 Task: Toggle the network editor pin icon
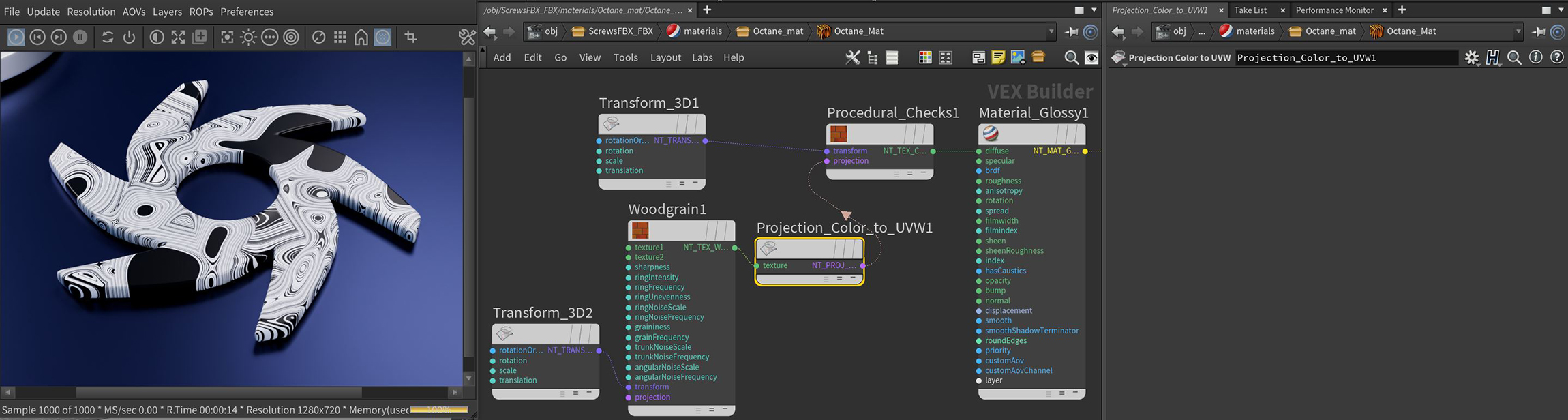pos(1071,31)
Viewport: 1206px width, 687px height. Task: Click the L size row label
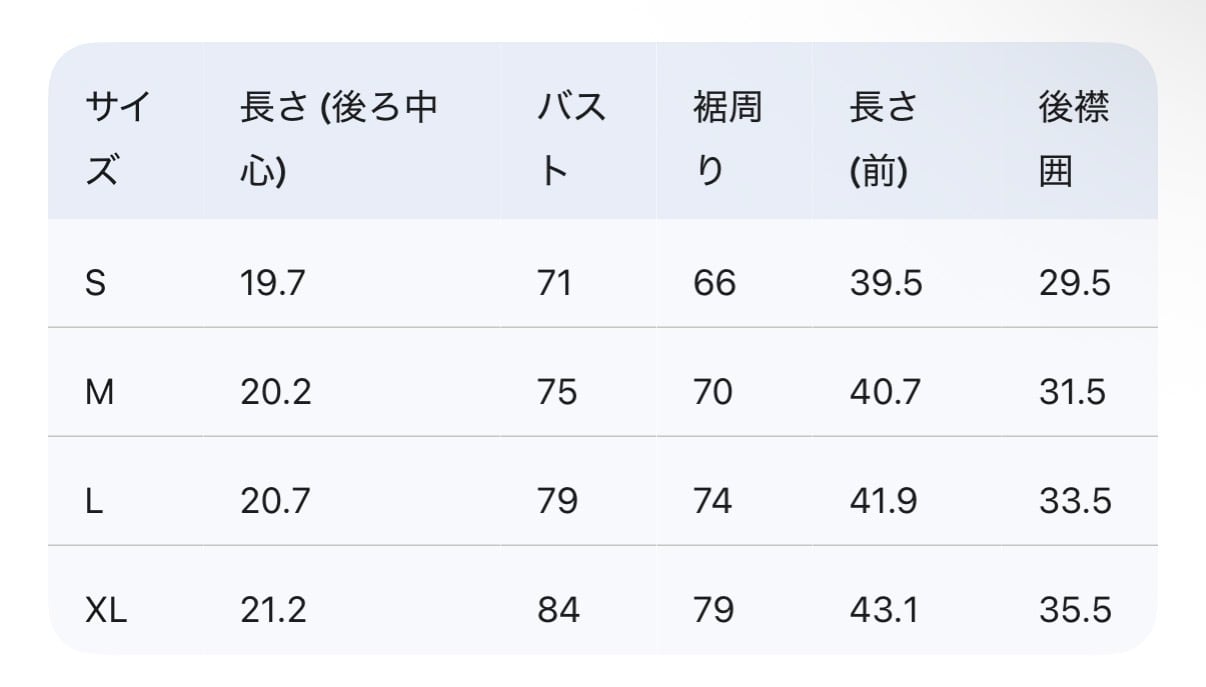94,500
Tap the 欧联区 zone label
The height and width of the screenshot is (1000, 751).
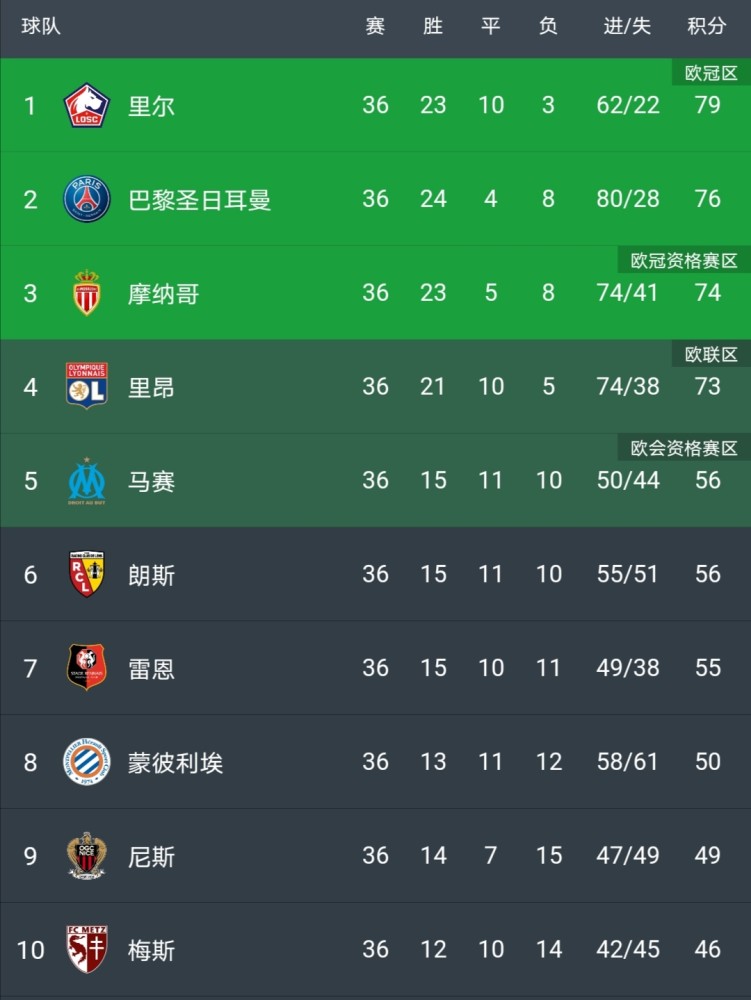[711, 354]
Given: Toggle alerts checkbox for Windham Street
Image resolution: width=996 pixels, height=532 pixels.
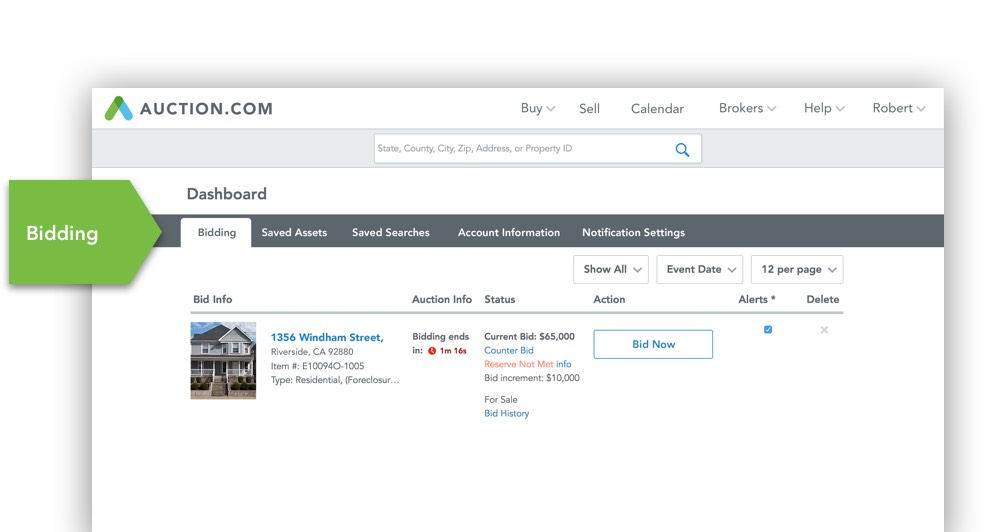Looking at the screenshot, I should point(768,330).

□ □ □ □

Copy each entry exactly as written. Images should not appear in the copy.

**Solution for this problem**.
 Task: Toggle the network editor pin icon
pos(1071,31)
Viewport: 1206px width, 687px height. Task: Click the L size row label
94,500
Tap the 欧联区 zone label
The height and width of the screenshot is (1000, 751).
[711, 354]
Given: Toggle alerts checkbox for Windham Street
Image resolution: width=996 pixels, height=532 pixels.
Looking at the screenshot, I should point(768,330).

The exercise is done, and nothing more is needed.